Nella parte del gioco ambientata a San Paolo, Max lavora per Rodrigo Blanco, un ricco costruttore con due fratelli: uno è un politicante, l'altro dedito alla vita dissoluta dei bar. Succede qualcosa a Max quando arriva a San Paolo (anche se Rockstar non chiarisce nei particolari questo fatto) e si rasa i capelli. Va in giro in canottiera e pantaloni sporchi e, in pratica, perde quell'aplomb che aveva in passato.

All'inizio della demo di San Paolo, Max è inseguito da un gruppo paramilitare e si trova insieme a un nuovo personaggio femminile, Giovanna, che è legata sentilmentalmente a Passos, il collega di Max che lo ha indotto a trasferirisi in Brasile. In questa parte della demo ci si concentra soprattutto sulla natura cinematografica di Max Payne 3, estremamente più pronunciata rispetto ai primi due capitoli.

Ci sono due modi per raccontare la storia nel terzo capitolo dello shooter con il bullet time: lo stile con le graphic novel tipico del passato e le sequenze cinematografiche classiche. Le graphic novel sono però animate e renderizzate in real time dal motore del gioco: i personaggi continuano a muoversi anche se lo schermo è diviso in varie parti come vuole la tradizione e ci sono nuovi effetti grafici. Il giocatore continua a sentire la voce di Max, che comunica al giocatore i suoi pensieri anche quando non parla direttamente con altri personaggi.

Lo scenario di San Paolo presenta un certo livello di degrado con la città che è completamente in mano al gruppo paramilitare che attacca Max, che non si fa certo scrupoli a usare le armi nel centro urbano. Il set in cui si svolge l'azione è stato interamente ricostruito nella realtà per eseguire le sessioni di motion capture. Ogni personaggio è stato poi ripreso nelle varie situazioni. Questo sia per avere animazioni fluide e realistiche sia per fornire i dati che servono al sistema euphoria.

L'intelligenza artificiale dei nemici non è pre-determinata: questi infatti cercano dinamicamente Max che si nasconde al di là di una copertura. Rockstar ha, infatti, introdotto un sistema di coperture inedito per Max Payne con l'obiettivo di fornire un sistema tattico aggiuntivo. Max si può riparare con tantissimi oggetti presenti negli scenari di gioco e può entrare in bullet time mentre scavalca una copertura e apre istantaneamente fuoco contro i suoi bersagli.

Ci sono continue sequenze narrative in questa fase che mostrano la paura di Giovanna dopo il conflitto serrato che coinvolge Max. Rockstar si è sforzata di rendere fluido il passaggio tra sequenze di narrazione in cui il giocatore toglie le dita dal gamepad e sequenze di gameplay. Da quello che abbiamo visto si respira una certa concitazione in qualsiasi momento, dando l'impressione che le sequenze cinematografiche siano effettivo corredo del gameplay e non indiscusse protagoniste.

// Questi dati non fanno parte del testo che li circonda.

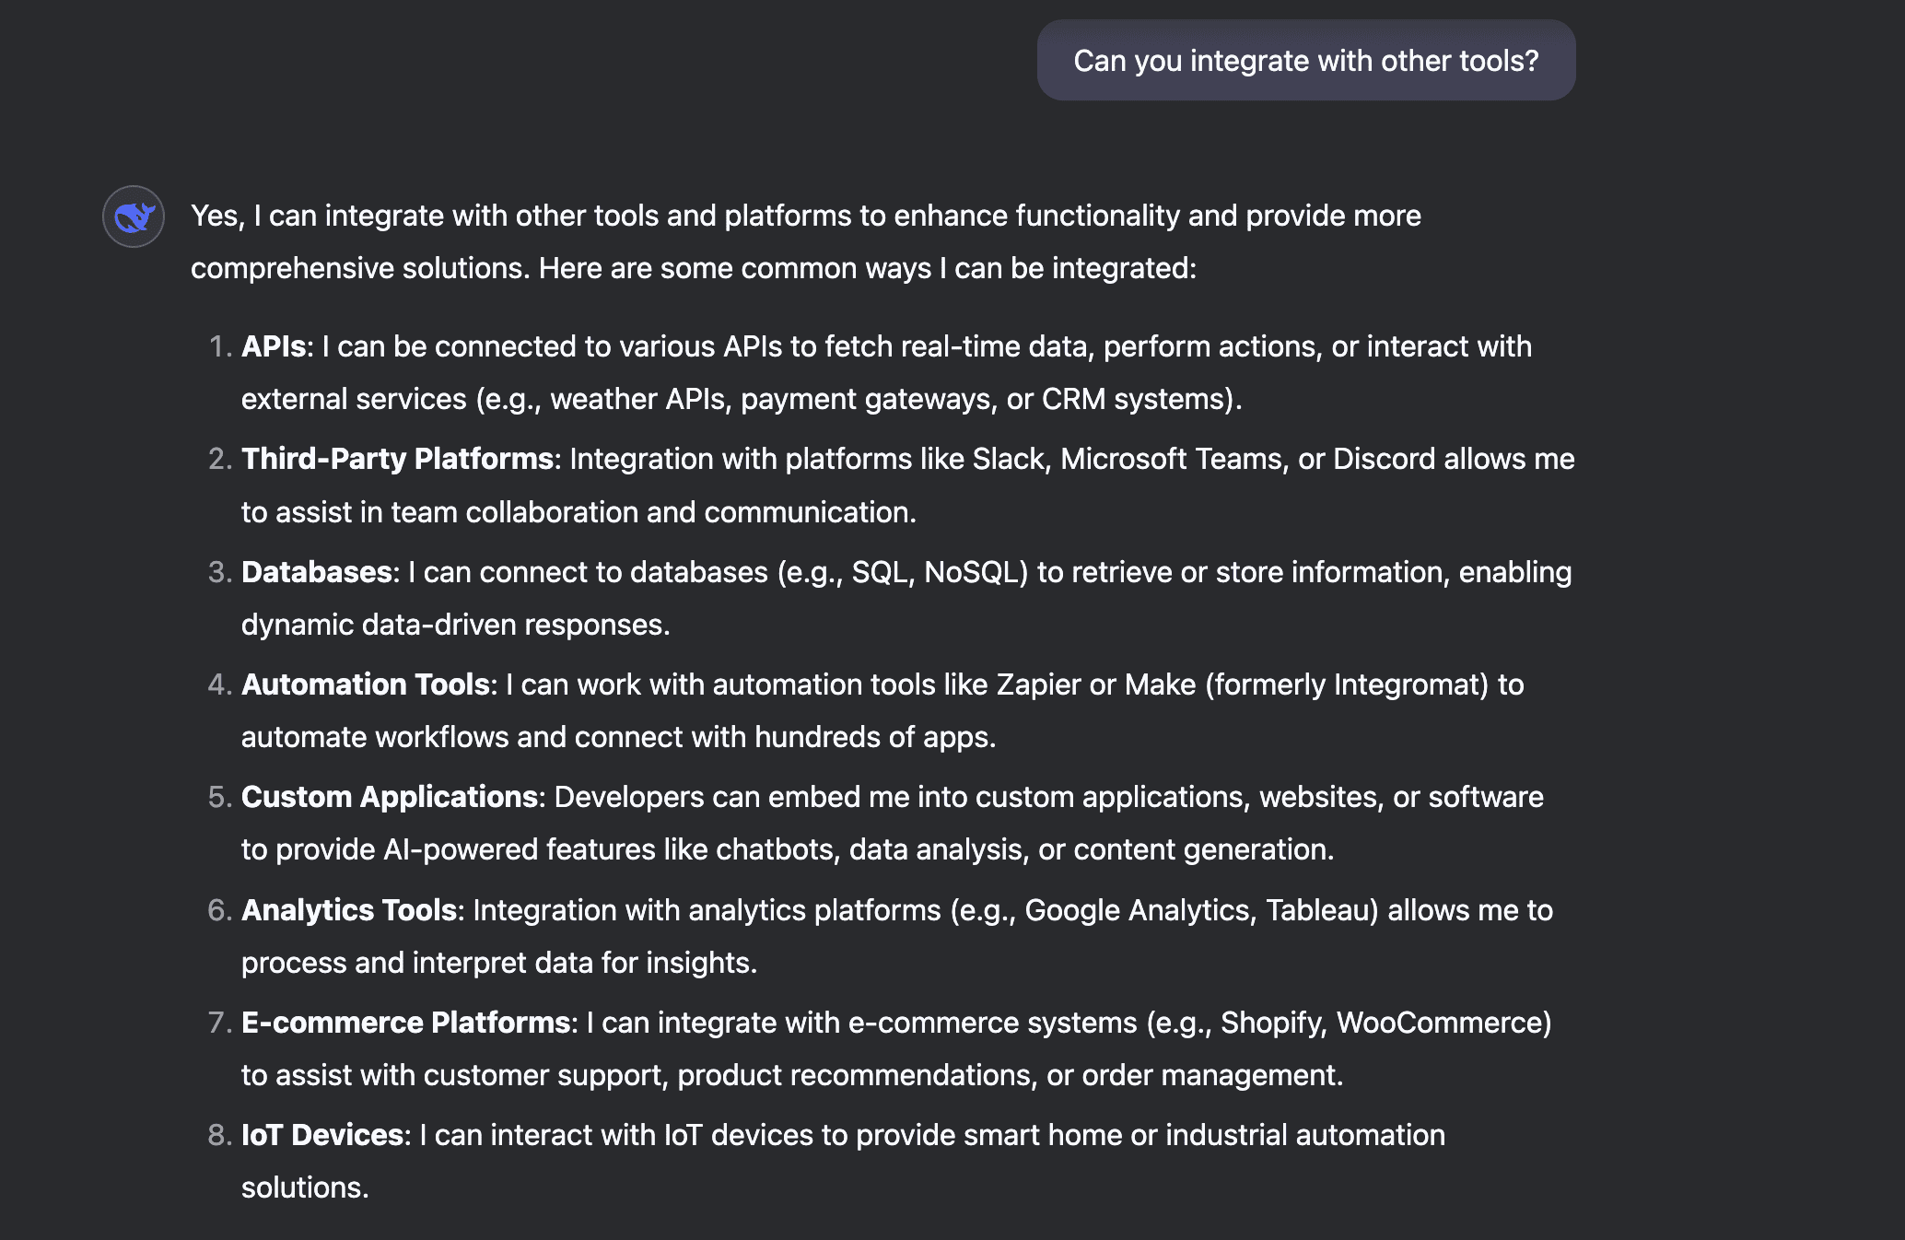Select the IoT Devices heading
Screen dimensions: 1905x1240
321,1135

Si nota, poi, come l'intelligenza artificiale impedisca di stare per troppo tempo in copertura: i soldati avversari infatti aggirano le protezioni e tirano granate. L'arma principale di Max, insomma, rimane il bullet time. La cosiddetta final bullet cam, inoltre, nei precedenti Max Payne subentrava solamente con gli spari con fucile da cecchino; mentre adesso si attiva per le ultime uccisioni di ogni serie. Rockstar vuole che questo passaggio sia contemporaneamente gratificante, perché sottolinea la mira del giocatore, e cinematografico.

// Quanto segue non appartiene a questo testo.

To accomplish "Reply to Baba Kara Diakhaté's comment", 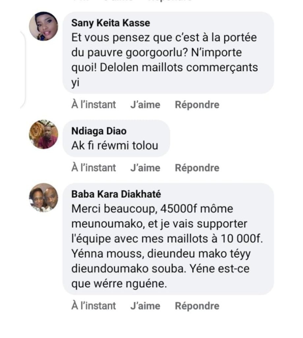I will coord(197,306).
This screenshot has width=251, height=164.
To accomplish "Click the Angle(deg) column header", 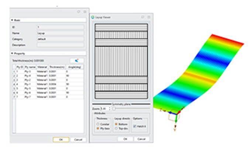I will click(75, 67).
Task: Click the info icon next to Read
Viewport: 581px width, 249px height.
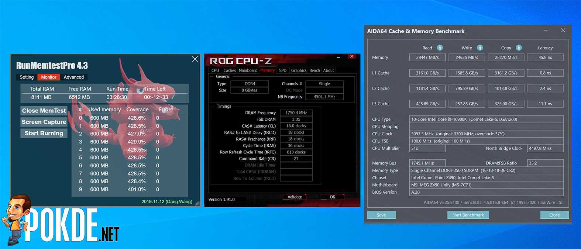Action: pos(440,48)
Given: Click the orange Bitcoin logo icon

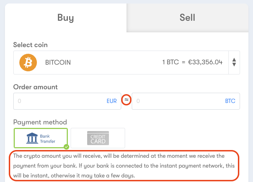Looking at the screenshot, I should (28, 63).
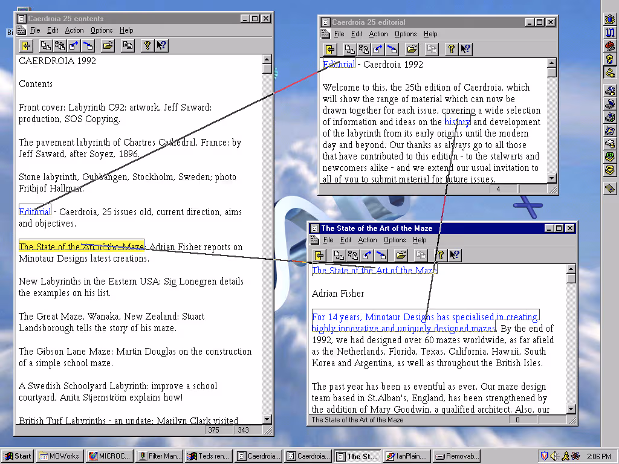Viewport: 619px width, 464px height.
Task: Select the Copy pages icon in The State of the Art toolbar
Action: tap(421, 255)
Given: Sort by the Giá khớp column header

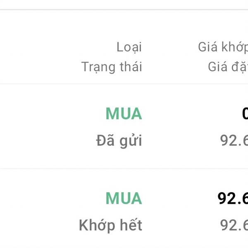Looking at the screenshot, I should point(223,47).
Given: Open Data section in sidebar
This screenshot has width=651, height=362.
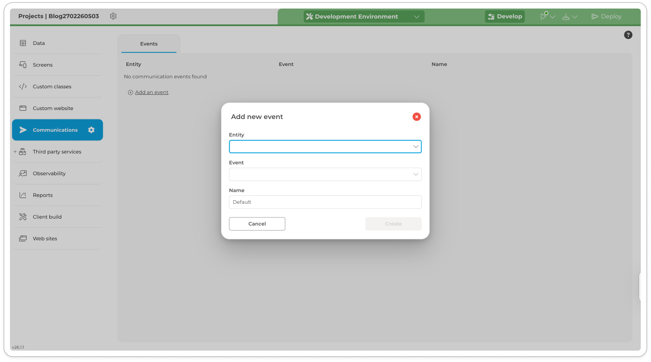Looking at the screenshot, I should [x=39, y=43].
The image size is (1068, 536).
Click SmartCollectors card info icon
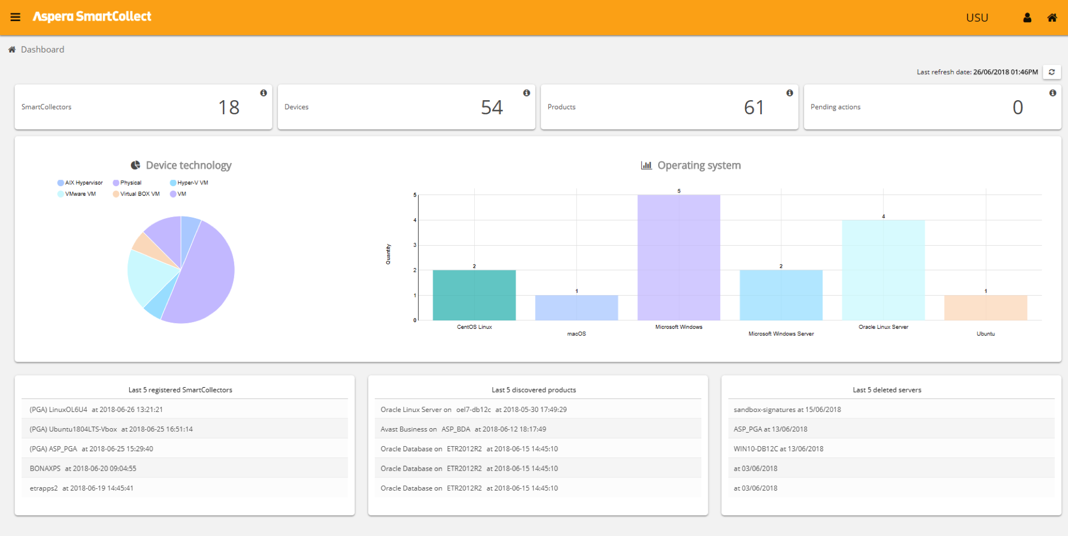[x=263, y=93]
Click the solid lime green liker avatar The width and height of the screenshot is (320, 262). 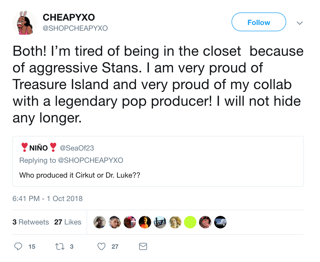(190, 222)
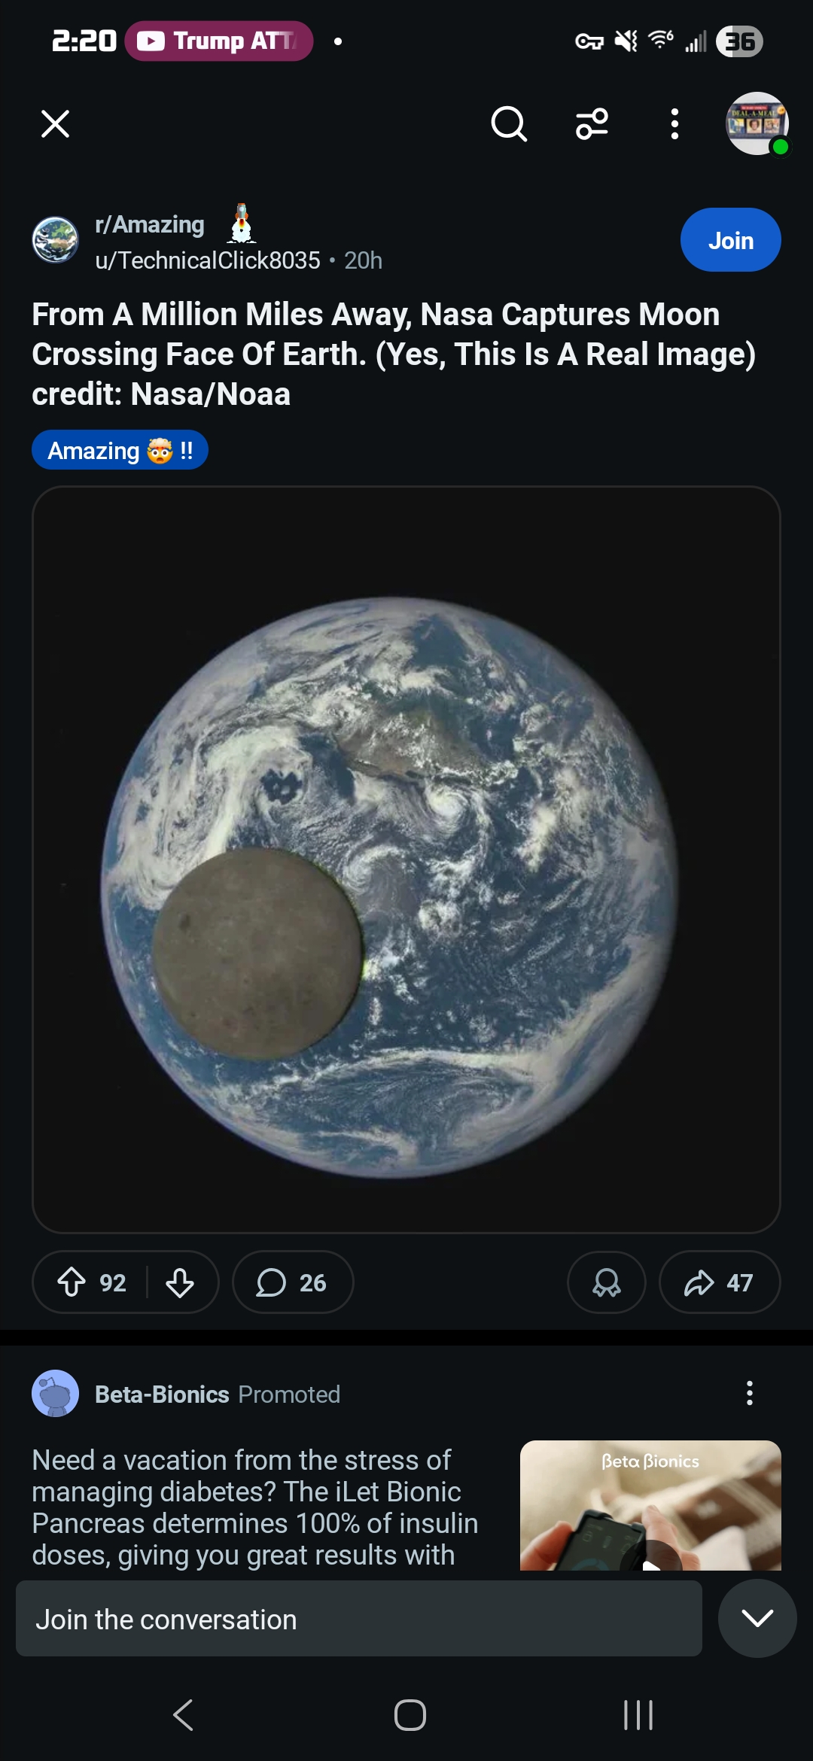Select the Amazing !! post flair tag
This screenshot has height=1761, width=813.
pos(120,450)
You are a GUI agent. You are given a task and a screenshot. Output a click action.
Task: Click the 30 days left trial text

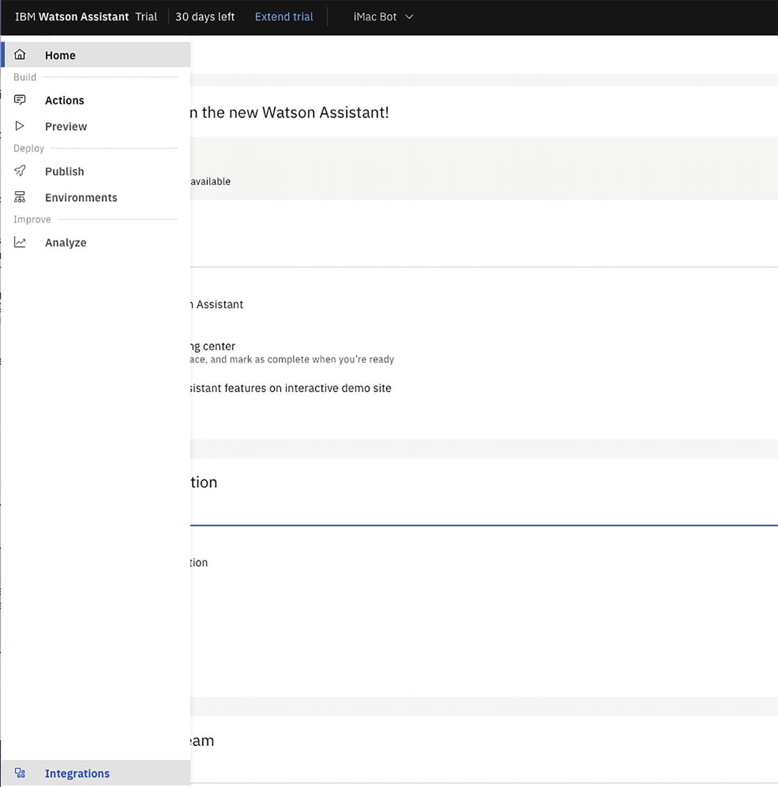click(x=205, y=17)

Max Payne 3, per Rockstar, deve essere insomma il più cinematografico possibile, ma senza rinunciare al gameplay. I combattimenti devono apparire come danze e il giocatore deve essere un coreografo dei combattimenti.

Un'altra cosa su cui gli sviluppatori hanno prestato grande attenzione è la mira. In qualsiasi momento il personaggio interpretato mantiene la mira a 360 gradi, e ciò succede anche quando è prono o quando corre all'indietro. Insomma, il funzionamento della mira è simile a quello di uno shooter in prima persona anche se, ovviamente, Max Payne resta uno shooter in terza persona. Ci saranno, inoltre, diversi livelli di difficoltà, ma Rockstar non ha ancora deciso quanti, e mentre al minimo la mira sarà fortemente assistita, e non ci sarà praticamente alcuna sfida, al più alto tutto diventa più complesso, con un sostenuto livello di sfida adatto per i giocatori hardcore.